▶ [INSTRUCTIONS TO FOLLOW]
Below is a set of entries; copy all of them exactly.

SOURCE DATA: Begin

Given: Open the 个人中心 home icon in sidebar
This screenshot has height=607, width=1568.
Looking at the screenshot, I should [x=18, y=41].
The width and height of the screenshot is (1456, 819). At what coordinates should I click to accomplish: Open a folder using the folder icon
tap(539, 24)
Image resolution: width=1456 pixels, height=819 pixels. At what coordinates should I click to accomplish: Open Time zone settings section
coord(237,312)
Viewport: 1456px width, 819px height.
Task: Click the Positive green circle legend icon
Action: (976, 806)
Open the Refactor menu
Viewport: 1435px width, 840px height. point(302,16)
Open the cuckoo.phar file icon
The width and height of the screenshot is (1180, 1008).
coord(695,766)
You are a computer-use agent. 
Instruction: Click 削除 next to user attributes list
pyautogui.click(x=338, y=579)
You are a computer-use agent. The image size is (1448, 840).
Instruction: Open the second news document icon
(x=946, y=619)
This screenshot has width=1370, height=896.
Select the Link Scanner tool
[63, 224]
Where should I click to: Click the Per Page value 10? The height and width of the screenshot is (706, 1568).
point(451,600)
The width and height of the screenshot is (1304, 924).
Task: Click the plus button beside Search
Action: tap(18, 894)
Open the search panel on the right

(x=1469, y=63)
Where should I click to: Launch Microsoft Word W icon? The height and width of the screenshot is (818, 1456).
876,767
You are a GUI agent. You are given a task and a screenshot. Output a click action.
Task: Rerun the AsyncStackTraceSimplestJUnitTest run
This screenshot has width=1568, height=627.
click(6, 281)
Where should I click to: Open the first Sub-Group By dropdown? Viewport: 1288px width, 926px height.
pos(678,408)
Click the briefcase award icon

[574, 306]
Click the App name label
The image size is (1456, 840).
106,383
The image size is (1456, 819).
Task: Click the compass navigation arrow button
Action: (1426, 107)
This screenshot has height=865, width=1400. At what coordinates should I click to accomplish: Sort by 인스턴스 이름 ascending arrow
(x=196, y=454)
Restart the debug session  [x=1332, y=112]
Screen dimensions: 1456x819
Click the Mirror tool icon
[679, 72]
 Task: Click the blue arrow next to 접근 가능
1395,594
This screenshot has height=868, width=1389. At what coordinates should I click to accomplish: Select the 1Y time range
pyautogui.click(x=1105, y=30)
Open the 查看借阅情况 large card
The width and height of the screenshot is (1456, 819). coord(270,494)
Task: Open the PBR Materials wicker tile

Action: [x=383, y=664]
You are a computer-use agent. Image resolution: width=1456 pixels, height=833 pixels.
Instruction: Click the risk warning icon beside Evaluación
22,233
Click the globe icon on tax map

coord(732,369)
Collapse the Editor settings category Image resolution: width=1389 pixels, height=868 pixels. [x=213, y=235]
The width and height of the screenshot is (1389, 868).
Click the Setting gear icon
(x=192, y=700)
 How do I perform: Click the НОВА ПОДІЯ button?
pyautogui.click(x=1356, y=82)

SOURCE DATA: End

▶ [RESPONSE AREA]
Given: Open the 个人中心 home icon in sidebar
This screenshot has height=607, width=1568.
Looking at the screenshot, I should [x=18, y=41].
The width and height of the screenshot is (1456, 819). At what coordinates should I click to accomplish: Open a folder using the folder icon
tap(539, 24)
Image resolution: width=1456 pixels, height=819 pixels. At what coordinates should I click to accomplish: Open Time zone settings section
coord(237,312)
Viewport: 1456px width, 819px height.
Task: Click the Positive green circle legend icon
Action: (976, 806)
Open the Refactor menu
Viewport: 1435px width, 840px height. point(302,16)
Open the cuckoo.phar file icon
The width and height of the screenshot is (1180, 1008).
coord(695,766)
You are a computer-use agent. 
Instruction: Click 削除 next to user attributes list
pyautogui.click(x=338, y=579)
You are a computer-use agent. The image size is (1448, 840).
Instruction: Open the second news document icon
(x=946, y=619)
This screenshot has width=1370, height=896.
Select the Link Scanner tool
[63, 224]
Where should I click to: Click the Per Page value 10? The height and width of the screenshot is (706, 1568).
point(451,600)
The width and height of the screenshot is (1304, 924).
Task: Click the plus button beside Search
Action: tap(18, 894)
Open the search panel on the right

(x=1469, y=63)
Where should I click to: Launch Microsoft Word W icon? The height and width of the screenshot is (818, 1456).
876,767
You are a GUI agent. You are given a task and a screenshot. Output a click action.
Task: Rerun the AsyncStackTraceSimplestJUnitTest run
This screenshot has width=1568, height=627.
click(6, 281)
Where should I click to: Open the first Sub-Group By dropdown? Viewport: 1288px width, 926px height.
pos(678,408)
Click the briefcase award icon

[574, 306]
Click the App name label
The image size is (1456, 840).
106,383
The image size is (1456, 819).
Task: Click the compass navigation arrow button
Action: (1426, 107)
This screenshot has height=865, width=1400. At what coordinates should I click to accomplish: Sort by 인스턴스 이름 ascending arrow
(x=196, y=454)
Restart the debug session  [x=1332, y=112]
Screen dimensions: 1456x819
Click the Mirror tool icon
[679, 72]
 Task: Click the blue arrow next to 접근 가능
1395,594
This screenshot has height=868, width=1389. At what coordinates should I click to accomplish: Select the 1Y time range
pyautogui.click(x=1105, y=30)
Open the 查看借阅情况 large card
The width and height of the screenshot is (1456, 819). coord(270,494)
Task: Open the PBR Materials wicker tile

Action: [x=383, y=664]
You are a computer-use agent. Image resolution: width=1456 pixels, height=833 pixels.
Instruction: Click the risk warning icon beside Evaluación
22,233
Click the globe icon on tax map

coord(732,369)
Collapse the Editor settings category Image resolution: width=1389 pixels, height=868 pixels. [x=213, y=235]
The width and height of the screenshot is (1389, 868).
Click the Setting gear icon
(x=192, y=700)
 How do I perform: Click the НОВА ПОДІЯ button?
pyautogui.click(x=1356, y=82)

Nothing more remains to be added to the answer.